Both involve collecting and analyzing data, and both share the same goal of enhancing a company’s efficiency by using data analysis, though these two perform different functions in business.
BI describes past or current state of business; it is all about extracting insights from data for telling you what happened, why it happened and what’s happening now. With its powerful reporting and data analysis mechanisms, BI is able to optimize and streamline current operations.
The next step of analytics is Business Analytics, or in other words a Advanced Analytics. It goes beyond telling what has happened or is happening. Business Analytics is about forecasting upcoming developments based on all past and present data. The specific intent of BA is to get a business prepared for the upcoming challenges. By making predictions and identifying issues before they happen (Predictive) or by suggesting taking particular proactive actions (Prescriptive).
Following such a comparison, one might find implementing Business Analytics software a more appealing solution. So here comes the logical question…
IS BI STILL RELEVANT?
Should companies adopt BI when there is a more promising opportunity of achieving proactive advice by Business Analytics?
Things are not that simple.

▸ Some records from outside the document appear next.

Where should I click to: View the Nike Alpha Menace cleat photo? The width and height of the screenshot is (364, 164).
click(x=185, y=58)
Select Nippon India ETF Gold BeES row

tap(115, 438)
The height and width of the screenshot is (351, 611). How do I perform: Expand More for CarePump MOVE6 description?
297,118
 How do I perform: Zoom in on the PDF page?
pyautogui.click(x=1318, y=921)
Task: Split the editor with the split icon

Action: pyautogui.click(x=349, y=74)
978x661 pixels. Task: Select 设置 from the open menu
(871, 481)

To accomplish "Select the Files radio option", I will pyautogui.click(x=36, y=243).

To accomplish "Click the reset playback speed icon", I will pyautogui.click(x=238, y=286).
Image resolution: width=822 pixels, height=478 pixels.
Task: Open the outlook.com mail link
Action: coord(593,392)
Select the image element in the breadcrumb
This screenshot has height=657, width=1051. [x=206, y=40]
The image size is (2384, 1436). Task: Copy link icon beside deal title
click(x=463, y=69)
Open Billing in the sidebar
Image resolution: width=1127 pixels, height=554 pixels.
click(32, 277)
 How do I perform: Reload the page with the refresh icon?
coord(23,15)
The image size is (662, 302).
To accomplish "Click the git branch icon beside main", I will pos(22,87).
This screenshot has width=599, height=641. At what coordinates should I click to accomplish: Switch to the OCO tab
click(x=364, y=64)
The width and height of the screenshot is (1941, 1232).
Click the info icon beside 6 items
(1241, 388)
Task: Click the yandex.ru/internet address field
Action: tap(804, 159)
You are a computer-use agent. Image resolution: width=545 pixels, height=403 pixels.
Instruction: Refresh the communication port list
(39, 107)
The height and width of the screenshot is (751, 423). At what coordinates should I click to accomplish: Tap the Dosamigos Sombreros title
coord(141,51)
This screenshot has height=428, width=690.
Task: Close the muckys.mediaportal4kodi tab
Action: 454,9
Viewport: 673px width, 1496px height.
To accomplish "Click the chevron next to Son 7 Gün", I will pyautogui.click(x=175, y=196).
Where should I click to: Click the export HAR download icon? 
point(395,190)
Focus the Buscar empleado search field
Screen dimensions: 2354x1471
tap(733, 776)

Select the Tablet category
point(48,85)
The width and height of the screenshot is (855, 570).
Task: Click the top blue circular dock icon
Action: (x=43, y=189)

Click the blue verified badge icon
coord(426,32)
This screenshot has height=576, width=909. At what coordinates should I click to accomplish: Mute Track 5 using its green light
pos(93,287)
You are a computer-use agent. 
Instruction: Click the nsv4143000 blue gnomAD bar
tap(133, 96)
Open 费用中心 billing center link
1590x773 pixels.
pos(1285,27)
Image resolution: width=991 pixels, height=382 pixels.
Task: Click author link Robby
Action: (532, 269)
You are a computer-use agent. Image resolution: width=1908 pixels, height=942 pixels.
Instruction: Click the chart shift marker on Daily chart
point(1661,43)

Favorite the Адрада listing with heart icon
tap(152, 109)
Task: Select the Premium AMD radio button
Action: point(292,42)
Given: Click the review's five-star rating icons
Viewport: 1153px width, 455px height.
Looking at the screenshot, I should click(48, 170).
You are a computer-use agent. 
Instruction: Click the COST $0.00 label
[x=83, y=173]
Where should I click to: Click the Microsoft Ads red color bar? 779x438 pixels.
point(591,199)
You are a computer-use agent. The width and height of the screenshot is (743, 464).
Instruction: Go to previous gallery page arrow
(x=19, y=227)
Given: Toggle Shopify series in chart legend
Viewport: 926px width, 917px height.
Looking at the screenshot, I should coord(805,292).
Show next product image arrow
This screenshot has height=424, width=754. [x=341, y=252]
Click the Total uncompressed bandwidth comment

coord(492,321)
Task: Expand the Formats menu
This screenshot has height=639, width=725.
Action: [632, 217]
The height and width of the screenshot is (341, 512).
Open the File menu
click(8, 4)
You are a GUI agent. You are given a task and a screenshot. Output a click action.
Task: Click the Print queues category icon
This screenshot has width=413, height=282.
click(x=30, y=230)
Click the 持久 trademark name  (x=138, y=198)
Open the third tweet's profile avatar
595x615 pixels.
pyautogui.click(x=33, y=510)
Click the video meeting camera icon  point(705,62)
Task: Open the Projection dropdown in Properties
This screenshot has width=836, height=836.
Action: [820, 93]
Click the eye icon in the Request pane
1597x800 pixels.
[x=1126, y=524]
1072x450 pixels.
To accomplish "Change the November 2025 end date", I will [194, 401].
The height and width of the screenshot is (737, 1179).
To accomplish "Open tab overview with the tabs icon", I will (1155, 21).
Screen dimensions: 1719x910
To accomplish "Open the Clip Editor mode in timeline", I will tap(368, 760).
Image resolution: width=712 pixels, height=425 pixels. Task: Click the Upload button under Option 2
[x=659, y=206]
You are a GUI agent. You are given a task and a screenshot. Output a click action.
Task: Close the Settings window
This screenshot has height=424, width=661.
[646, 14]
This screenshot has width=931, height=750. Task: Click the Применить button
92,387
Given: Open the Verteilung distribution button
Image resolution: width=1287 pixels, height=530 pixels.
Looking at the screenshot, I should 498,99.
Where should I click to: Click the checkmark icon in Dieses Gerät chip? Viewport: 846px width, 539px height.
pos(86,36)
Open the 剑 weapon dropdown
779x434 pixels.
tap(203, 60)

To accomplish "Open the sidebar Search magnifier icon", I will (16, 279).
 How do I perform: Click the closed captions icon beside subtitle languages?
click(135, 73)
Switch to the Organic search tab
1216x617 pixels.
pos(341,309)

To predict the future, you still need to know what and why certain actions occurred in the past and what and why is occurring now. Advanced Many companies can apply the analytics on top of their BI solutions. We can say that Business Intelligence is the first step in analytics adoption that could not be dismissed.
This means that Business Intelligence value is quite high as never before. Such software is sufficient for those who want to understand their work processes and improve decision making. Then, with these insights, improve their business from the ground up.